Esas No: 2021/4514
Karar No: 2022/17675
Karar Tarihi: 26.10.2022
Yargıtay 2. Ceza Dairesi 2021/4514 Esas 2022/17675 Karar Sayılı İlamı
2. Ceza Dairesi 2021/4514 E. , 2022/17675 K.Özet:
Asliye Ceza Mahkemesi'nin verdiği bir kararda, 6352 sayılı Kanun'un yürürlüğe girdiği 05/07/2012 tarihi sonrasında işlenen karşılıksız yararlanma suçlarında, soruşturma aşamasında katılan kurumun cezasız ve vergili gerçek zararının hesaplanarak sanığın ödemesinin istenmesi gerektiği ve bu ödeme yapıldığı takdirde kamu davası açılmayacağına dair ihtar işlemi yapılması gerektiği belirtilmiştir. Bu ihtarda bulunulmadığı takdirde, sanığın kovuşturma şartı gerçekleşmediğinden düşme kararı verilmesi gerektiği ifade edilmiştir.
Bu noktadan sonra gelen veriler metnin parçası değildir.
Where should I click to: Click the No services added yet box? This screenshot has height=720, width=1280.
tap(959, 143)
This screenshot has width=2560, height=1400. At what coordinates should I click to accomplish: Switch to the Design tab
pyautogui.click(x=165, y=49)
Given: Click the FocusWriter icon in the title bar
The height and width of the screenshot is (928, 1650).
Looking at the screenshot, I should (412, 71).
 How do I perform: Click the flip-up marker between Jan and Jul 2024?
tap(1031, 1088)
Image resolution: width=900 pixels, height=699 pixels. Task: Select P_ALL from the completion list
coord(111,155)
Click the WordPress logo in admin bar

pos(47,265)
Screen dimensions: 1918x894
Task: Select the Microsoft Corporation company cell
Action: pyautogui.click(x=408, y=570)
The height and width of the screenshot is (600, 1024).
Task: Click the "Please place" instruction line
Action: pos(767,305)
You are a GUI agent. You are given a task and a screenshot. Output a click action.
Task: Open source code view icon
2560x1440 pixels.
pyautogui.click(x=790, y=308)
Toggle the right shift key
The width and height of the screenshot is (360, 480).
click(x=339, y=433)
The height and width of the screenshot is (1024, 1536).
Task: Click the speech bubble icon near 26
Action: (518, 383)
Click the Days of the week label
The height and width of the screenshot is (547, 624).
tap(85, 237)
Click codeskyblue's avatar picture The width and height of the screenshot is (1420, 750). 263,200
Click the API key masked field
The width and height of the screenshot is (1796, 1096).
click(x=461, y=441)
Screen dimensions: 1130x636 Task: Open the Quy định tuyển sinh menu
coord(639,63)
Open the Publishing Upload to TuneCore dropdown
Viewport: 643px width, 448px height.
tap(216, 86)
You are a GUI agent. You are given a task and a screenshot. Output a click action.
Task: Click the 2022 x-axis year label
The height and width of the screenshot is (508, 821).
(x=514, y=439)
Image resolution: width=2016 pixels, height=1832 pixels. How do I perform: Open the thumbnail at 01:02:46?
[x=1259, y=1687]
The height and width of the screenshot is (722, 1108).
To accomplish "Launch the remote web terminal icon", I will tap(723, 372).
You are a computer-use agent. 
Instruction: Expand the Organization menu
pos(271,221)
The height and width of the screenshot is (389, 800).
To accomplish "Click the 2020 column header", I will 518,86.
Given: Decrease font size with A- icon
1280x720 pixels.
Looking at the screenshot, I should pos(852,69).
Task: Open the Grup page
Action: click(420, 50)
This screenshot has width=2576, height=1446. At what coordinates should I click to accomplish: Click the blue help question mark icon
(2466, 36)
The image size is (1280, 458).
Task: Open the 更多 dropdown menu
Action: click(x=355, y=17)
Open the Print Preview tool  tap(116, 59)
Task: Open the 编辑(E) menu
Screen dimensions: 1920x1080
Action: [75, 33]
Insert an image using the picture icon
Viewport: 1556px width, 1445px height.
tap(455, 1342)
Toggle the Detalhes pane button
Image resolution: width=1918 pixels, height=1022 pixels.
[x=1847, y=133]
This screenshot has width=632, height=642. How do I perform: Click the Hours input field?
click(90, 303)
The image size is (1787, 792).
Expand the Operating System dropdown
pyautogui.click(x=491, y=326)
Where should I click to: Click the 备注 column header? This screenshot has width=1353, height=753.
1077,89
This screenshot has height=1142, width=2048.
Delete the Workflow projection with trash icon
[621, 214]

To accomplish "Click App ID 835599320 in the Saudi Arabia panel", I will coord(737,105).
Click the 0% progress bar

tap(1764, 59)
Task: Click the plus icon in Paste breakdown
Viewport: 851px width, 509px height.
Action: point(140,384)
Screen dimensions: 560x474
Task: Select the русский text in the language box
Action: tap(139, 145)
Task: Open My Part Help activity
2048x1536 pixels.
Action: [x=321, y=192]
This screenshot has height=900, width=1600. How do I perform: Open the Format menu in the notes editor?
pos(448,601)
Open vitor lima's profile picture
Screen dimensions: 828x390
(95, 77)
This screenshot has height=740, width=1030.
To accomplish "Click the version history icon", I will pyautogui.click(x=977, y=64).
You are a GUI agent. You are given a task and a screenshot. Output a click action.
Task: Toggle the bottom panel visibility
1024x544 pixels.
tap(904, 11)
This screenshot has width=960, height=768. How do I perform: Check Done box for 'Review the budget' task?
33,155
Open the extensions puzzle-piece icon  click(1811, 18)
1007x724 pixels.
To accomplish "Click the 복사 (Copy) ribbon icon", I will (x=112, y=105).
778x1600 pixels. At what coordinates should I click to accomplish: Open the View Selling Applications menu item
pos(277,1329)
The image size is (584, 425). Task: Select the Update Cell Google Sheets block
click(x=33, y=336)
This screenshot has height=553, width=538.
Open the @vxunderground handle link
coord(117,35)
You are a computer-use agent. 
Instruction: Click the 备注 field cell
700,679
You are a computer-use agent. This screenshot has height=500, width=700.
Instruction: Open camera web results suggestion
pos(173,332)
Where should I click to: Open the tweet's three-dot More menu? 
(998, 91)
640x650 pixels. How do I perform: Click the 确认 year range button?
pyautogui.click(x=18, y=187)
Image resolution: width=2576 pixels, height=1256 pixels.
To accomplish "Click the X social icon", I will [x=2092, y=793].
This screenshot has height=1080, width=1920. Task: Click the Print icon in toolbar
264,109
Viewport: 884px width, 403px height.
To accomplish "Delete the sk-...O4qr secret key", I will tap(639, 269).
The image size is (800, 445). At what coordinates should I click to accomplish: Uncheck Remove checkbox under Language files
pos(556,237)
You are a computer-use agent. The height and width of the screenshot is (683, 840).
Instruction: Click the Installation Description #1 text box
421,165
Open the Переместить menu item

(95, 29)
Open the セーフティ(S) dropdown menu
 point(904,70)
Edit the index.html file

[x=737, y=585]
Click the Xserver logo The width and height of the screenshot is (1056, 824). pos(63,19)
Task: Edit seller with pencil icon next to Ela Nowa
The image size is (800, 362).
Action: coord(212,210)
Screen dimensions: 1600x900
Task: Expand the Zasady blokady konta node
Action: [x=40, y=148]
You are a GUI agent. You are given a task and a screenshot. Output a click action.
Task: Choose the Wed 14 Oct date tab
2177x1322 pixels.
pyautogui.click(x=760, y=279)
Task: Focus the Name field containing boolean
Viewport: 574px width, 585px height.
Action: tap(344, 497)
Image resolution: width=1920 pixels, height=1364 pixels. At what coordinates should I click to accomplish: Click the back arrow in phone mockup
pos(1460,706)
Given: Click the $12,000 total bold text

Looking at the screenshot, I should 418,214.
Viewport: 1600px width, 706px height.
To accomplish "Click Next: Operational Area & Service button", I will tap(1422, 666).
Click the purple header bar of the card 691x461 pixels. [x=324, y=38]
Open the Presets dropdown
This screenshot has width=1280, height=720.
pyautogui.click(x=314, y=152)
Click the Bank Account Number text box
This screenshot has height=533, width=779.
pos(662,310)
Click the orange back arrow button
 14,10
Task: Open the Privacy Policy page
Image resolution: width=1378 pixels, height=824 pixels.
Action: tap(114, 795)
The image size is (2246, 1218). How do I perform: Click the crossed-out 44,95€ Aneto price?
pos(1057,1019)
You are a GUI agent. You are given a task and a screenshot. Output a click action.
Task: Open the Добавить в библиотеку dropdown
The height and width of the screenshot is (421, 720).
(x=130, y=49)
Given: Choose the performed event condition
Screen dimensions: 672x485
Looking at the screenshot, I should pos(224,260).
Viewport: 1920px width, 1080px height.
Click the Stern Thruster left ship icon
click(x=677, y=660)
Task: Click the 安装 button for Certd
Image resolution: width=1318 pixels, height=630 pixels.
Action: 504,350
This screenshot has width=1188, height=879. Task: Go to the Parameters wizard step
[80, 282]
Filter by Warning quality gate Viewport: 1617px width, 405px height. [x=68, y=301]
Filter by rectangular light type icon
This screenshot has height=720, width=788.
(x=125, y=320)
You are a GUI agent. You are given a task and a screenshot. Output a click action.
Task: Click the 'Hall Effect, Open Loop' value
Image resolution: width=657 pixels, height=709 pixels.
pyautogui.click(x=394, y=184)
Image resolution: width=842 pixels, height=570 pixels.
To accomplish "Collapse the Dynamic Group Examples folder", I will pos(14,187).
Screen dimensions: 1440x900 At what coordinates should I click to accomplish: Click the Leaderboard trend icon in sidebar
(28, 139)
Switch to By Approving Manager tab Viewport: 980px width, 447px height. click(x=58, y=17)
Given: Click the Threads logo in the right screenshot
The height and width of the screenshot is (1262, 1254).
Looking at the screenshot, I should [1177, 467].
Kararda, TCK'nın 163/3. ve 168/5. maddelerine de atıfta bulunulmuştur.
"İçtihat Metni"
MAHKEMESİ :Asliye Ceza Mahkemesi
SUÇ : Karşılıksız yararlanma
HÜKÜM : Mahkumiyet
Dosya incelenerek gereği düşünüldü:
6352 sayılı Kanun'un yürürlüğe girdiği 05/07/2012 tarihi sonrasında işlenen karşılıksız yararlanma suçlarında 5237 sayılı TCK'nın 163/3. ve 168/5. maddelerine göre soruşturma aşamasında Cumhuriyet Başsavcılığınca katılan kurumun cezasız ve vergili gerçek zararı bilirkişiye hesaplattırılıp, sanığa miktar da belirtilip usulüne uygun süre verilmek suretiyle “bilirkişinin hesapladığı kurumun cezasız ve vergili gerçek zararını soruşturma tamamlanmadan önce tamamen tazmin etmesi durumunda hakkında kamu davası açılmayacağına” dair bildirimde bulunulması gerektiği ve bildirim sonrası verilen sürede kurumun gerçek zararının soruşturma tamamlanmadan önce tamamen tazmin edilmesi halinde bu bir dava şartı olduğundan TCK'nın 168/5. maddesine göre kamu davasının açılamayacağı ve eğer soruşturma aşamasında bu ihtar işlemi yapılmamış olmasına rağmen sanık tarafından kovuşturma aşamasında katılan kurumun zararının tamamen karşılanması halinde bu ödemenin soruşturma aşamasında yapılmış gibi kabul edilerek sanık hakkında CMK'nın 223/8. maddesi uyarınca kovuşturma şartı gerçekleşmediğinden düşme kararı verilmesi gerekeceği, somut olayda da bu açıklamalar ışığında sanığa soruşturma aşamasında ödeme ihtarı yapılmamış olması, kovuşturma aşamasında da vergili ve cezasız gerçek zarar hesaplaması yaptırılmadığı, bilirkişi raporuyla tespit edilecek olan vergili ve cezasız zarar miktarını ödemesi halinde davanın düşmesine karar verileceği ihtarında bulunulmaması karşısında, belirtilen şekilde işlem yapılıp sonucuna göre sanığın hukuki durumunun tayin ve takdirinde zorunluluk bulunması,
Bozmayı gerektirmiş, sanığın temyiz nedenleri bu itibarla yerinde görülmüş olduğundan, hükmün açıklanan nedenle tebliğnameye uygun olarak BOZULMASINA, 26/10/2022 tarihinde oy birliğiyle karar verildi.